Creativity has become the currency of success. In his opening keynote address, Josh Linkner, former CEO of ePrize and author of Disciplined Dreaming, talked about creativity in whatever you do is the key to success these days. That's something I've believed for some time, but he brought it into clarity. He pointed out that while GM & Chrysler were taking bailouts and going bankrupt, Ford doubled down on innovation – and you can see how well they're doing now as a result of that. Faster and faster, new companies are knocking off old ones. The time has come for all of us to double down on creativity and innovation.
Conversely, Josh talked about the Creativity Crisis, highlighted in last July's Newsweek magazine. He pointed to legos – at one time they were about creativity – you made stuff, tore it down and made something new. Now, they come with huge booklets to build something like a death-star, that you build once and put on the shelf. The most alarming statistic he gave us: if you ask kindergartners if they think they're creative, almost all of them will say yes. If you ask recent graduates if they are, only 2% of them say they're creative.

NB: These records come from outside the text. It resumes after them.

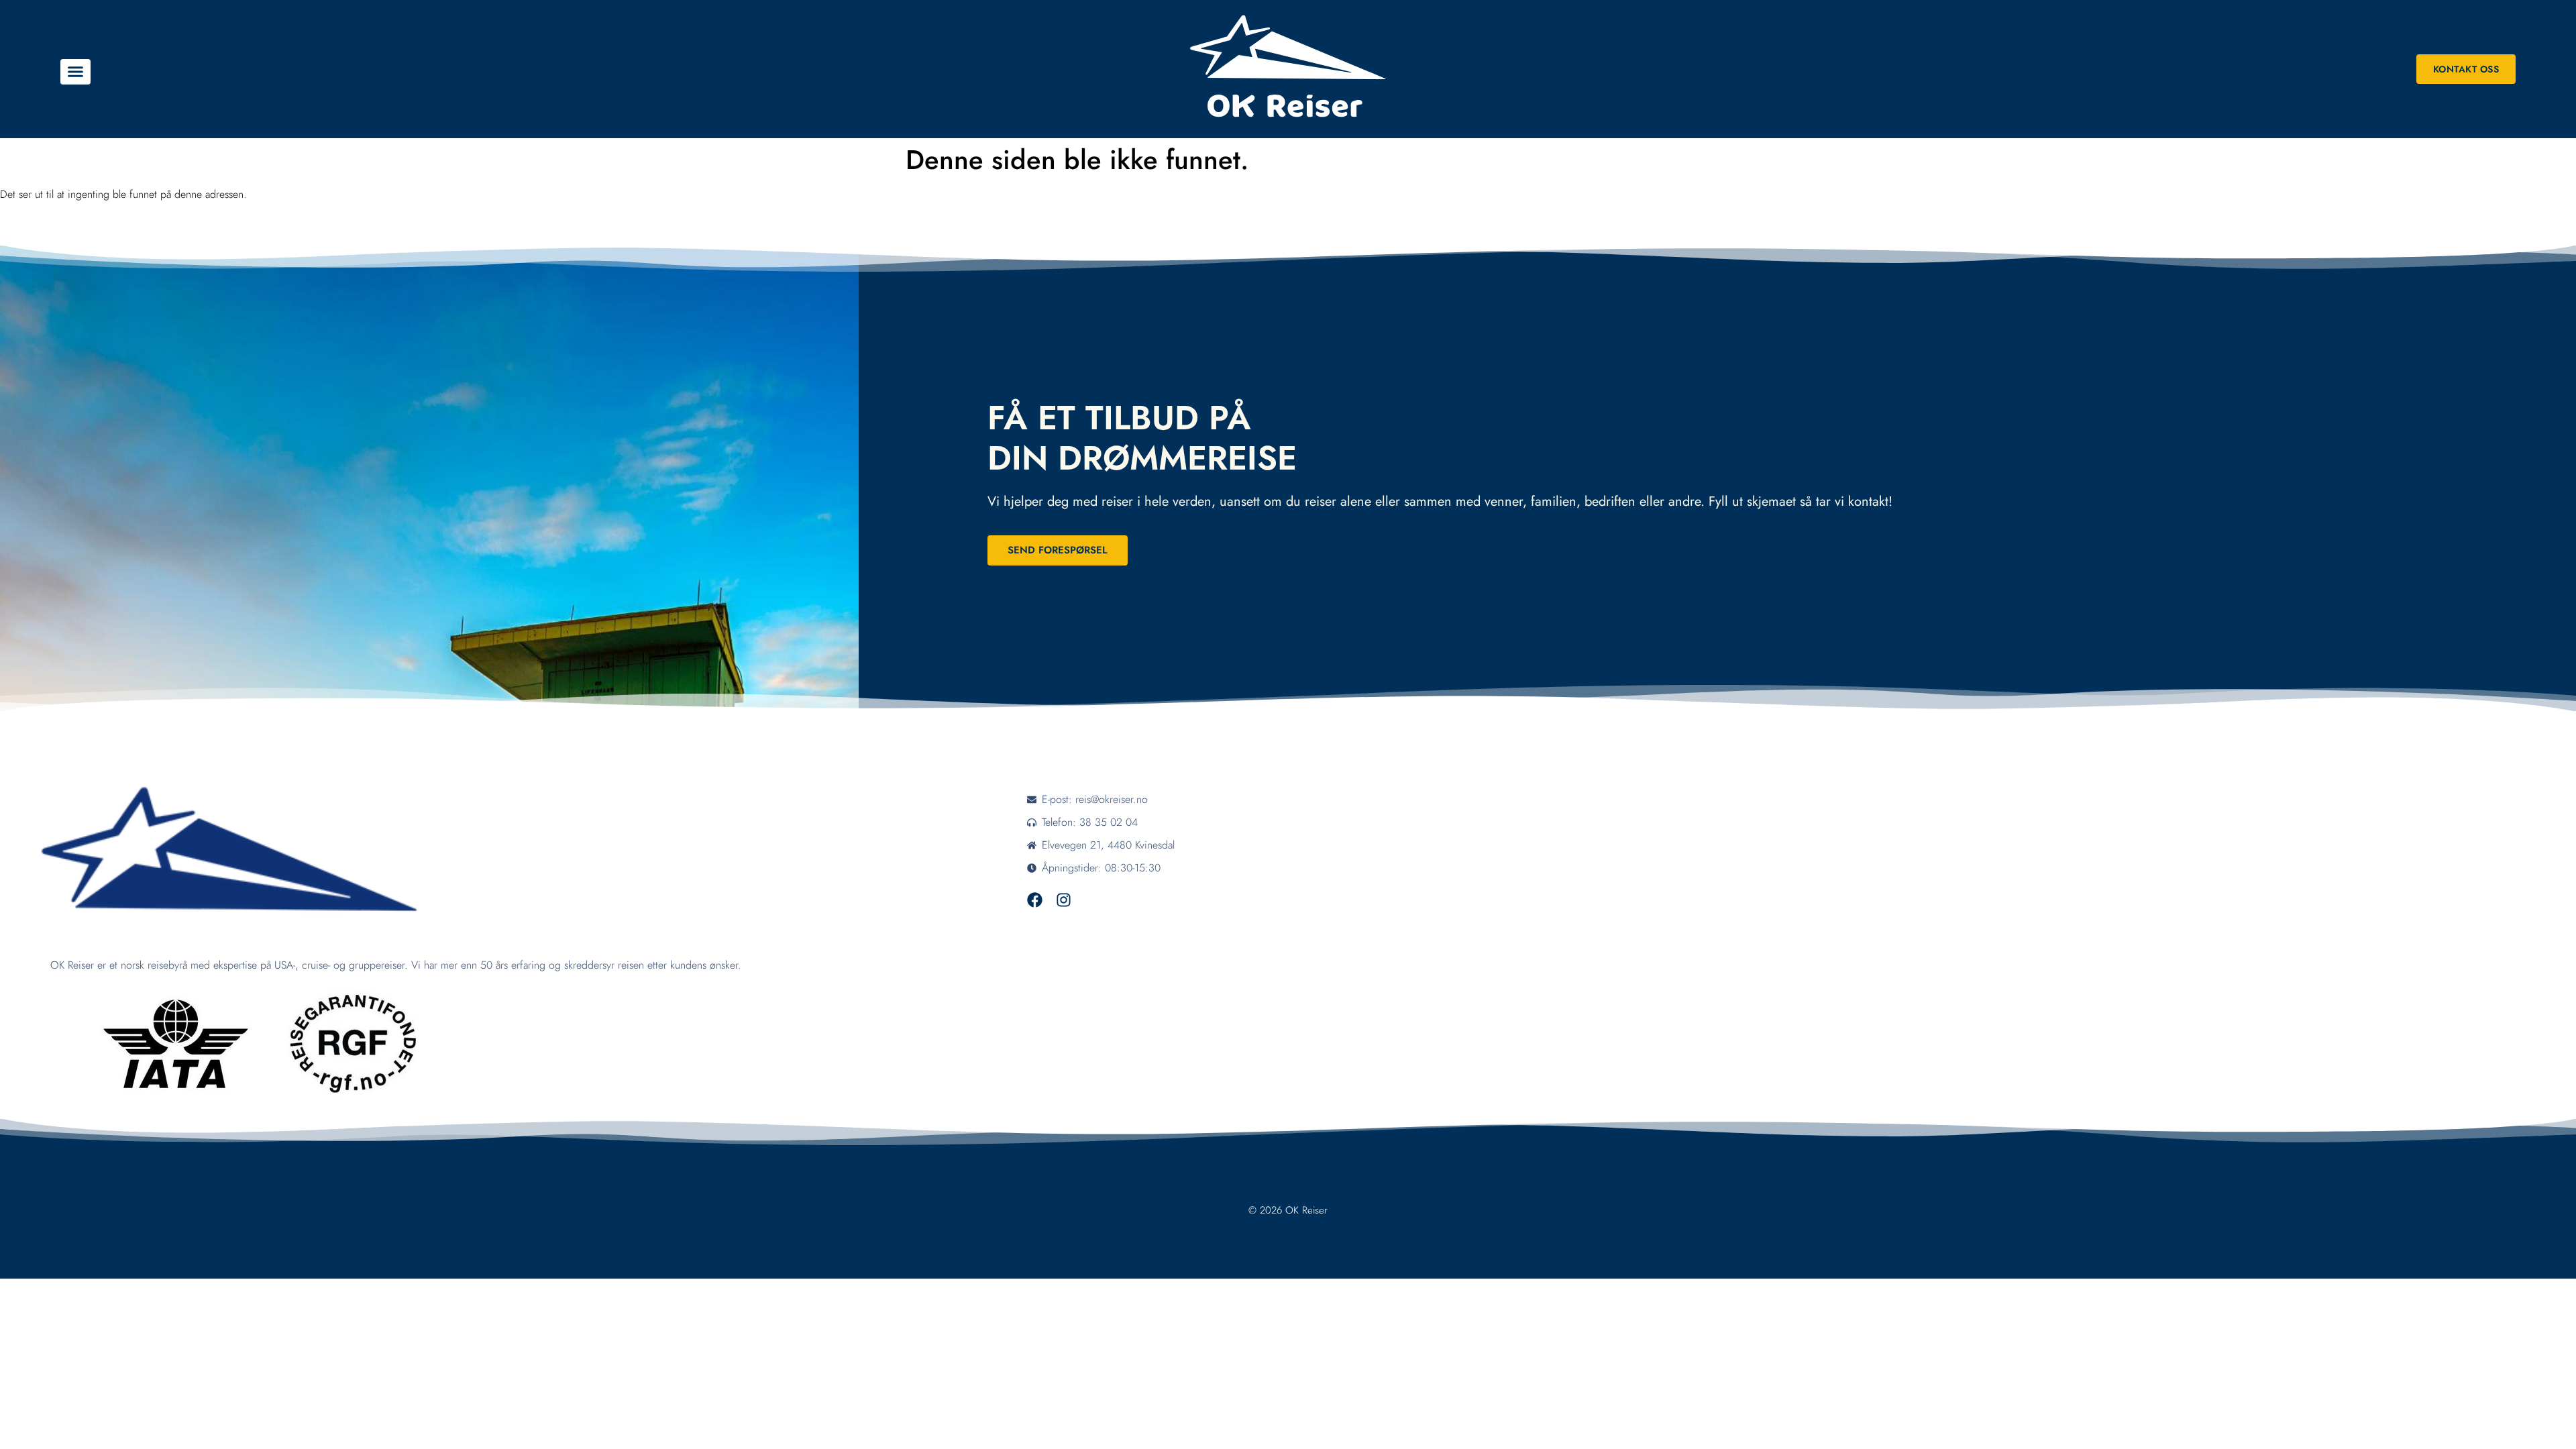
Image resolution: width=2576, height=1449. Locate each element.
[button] (75, 72)
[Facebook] (1034, 900)
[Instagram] (1063, 900)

Some of this lack of thinking we're creative has to do with only certain professions being seen as "creative" and some has to do with people being afraid to put themselves out there and speak their ideas out loud.As a leader, it’s your job to foster that creativity in all your staff. Foster your team into being a jazz combo rather than a structured orchestra where everyone ridgedly plays their part. Awaken curiosity. That is the building blocks of creativity.
Curation is the next big thing. A number of speakers spoke about curation. Oliver Starr, of Pearltrees, defined curation as the selection of, care for and presentation of whatever group you are curating. Aggregation is not curation. Curation needs to be organized – more like a museum than a warehouse. Almost everyone is a curator of some sort and it's changing the way we view the web.
Curation helps you better find what you really want. Search engines are starting to break down, are easily gamed, have too much content and are controlled by the few search giants. Curation dramatically improves your content by adding context, opinion, nuances and other factors that make the content more relevant to you. It allows you to produce meaningful insight without having to depend completely on your own content. And if you make it easy for your audience to curate the content you create, you become a part of a larger conversation.
Oliver went on to list a number of tools you can use to aid in curating the content you find interesting or relevant. One very interesting one, was his own Pearltrees tool that allows you to create your own content tree around the factors that are relevant to your brand or site. Embedding that tree into your site also adds to your SEO juice. Other tools he mentioned include Storify, BagTheWeb, CuratedBy and KeepStream.